Excerpts from a dataset
....................

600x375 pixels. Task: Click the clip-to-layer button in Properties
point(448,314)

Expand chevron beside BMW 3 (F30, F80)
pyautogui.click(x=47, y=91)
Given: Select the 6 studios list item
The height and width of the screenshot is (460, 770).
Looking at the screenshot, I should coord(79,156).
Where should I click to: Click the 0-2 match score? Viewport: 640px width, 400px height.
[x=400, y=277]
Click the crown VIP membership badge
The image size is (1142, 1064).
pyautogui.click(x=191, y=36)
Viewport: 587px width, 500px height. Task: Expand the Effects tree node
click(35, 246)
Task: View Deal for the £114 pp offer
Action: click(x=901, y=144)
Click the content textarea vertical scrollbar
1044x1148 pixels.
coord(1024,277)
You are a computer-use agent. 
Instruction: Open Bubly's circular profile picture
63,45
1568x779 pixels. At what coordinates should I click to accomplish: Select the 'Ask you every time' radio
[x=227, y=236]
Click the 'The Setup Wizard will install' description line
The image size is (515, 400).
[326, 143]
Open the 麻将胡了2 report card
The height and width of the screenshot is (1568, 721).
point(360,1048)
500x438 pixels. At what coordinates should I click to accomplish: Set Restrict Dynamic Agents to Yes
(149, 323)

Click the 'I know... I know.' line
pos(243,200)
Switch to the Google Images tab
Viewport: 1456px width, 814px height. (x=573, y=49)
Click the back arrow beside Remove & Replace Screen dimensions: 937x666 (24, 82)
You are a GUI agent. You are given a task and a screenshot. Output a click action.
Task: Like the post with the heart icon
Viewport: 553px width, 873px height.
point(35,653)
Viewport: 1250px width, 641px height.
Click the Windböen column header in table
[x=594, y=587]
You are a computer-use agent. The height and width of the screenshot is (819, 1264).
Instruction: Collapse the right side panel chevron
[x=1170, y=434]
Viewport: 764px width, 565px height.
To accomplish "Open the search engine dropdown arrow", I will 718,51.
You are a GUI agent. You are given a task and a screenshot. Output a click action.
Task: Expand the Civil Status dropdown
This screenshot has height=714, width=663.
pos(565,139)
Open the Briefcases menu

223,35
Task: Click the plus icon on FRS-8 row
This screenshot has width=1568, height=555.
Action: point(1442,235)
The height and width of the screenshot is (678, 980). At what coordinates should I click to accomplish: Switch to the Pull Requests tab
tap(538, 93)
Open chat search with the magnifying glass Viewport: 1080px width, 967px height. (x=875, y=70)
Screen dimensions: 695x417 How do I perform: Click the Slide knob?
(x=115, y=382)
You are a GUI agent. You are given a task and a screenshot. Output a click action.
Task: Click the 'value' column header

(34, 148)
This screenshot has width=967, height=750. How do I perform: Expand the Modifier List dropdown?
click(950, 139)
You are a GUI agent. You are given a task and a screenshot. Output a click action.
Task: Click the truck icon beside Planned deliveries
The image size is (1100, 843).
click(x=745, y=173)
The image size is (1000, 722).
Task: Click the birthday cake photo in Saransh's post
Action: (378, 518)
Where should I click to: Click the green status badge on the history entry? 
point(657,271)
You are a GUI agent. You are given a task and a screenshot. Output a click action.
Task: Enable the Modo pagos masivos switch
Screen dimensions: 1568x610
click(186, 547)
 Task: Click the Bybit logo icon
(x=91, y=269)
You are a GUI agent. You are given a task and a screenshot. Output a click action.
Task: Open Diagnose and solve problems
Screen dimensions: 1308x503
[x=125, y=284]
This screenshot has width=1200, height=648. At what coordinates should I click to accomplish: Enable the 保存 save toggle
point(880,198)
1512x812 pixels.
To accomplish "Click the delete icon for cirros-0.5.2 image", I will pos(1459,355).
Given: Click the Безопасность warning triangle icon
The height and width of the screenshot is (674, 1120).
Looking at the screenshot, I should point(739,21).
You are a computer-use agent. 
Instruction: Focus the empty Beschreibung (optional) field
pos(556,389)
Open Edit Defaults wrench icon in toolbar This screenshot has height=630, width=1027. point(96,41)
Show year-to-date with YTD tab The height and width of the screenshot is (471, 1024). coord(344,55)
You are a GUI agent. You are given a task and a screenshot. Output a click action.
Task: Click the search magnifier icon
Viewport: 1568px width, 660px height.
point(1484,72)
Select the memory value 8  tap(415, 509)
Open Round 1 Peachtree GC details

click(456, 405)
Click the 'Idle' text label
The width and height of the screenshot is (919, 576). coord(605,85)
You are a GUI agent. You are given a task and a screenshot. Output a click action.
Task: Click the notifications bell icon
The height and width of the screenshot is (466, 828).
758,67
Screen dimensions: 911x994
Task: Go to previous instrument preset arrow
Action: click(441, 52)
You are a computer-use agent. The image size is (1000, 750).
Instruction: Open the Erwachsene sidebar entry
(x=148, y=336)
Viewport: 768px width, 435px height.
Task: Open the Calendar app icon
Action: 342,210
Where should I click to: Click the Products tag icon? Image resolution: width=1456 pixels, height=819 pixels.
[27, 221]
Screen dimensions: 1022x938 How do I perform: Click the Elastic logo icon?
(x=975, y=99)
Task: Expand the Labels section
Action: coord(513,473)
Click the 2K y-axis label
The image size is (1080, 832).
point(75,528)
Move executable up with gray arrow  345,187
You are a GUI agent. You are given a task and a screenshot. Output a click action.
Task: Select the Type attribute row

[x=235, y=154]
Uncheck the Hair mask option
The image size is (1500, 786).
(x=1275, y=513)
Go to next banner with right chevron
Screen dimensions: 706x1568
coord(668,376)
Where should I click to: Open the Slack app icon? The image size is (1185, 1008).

....................

Lines to set down from above: the line with "Click the Windböen column header in table", the line with "Viewport: 764px width, 565px height.", and every line between, each exactly as written.

Click the Windböen column header in table
[x=594, y=587]
You are a computer-use agent. The height and width of the screenshot is (819, 1264).
Instruction: Collapse the right side panel chevron
[x=1170, y=434]
Viewport: 764px width, 565px height.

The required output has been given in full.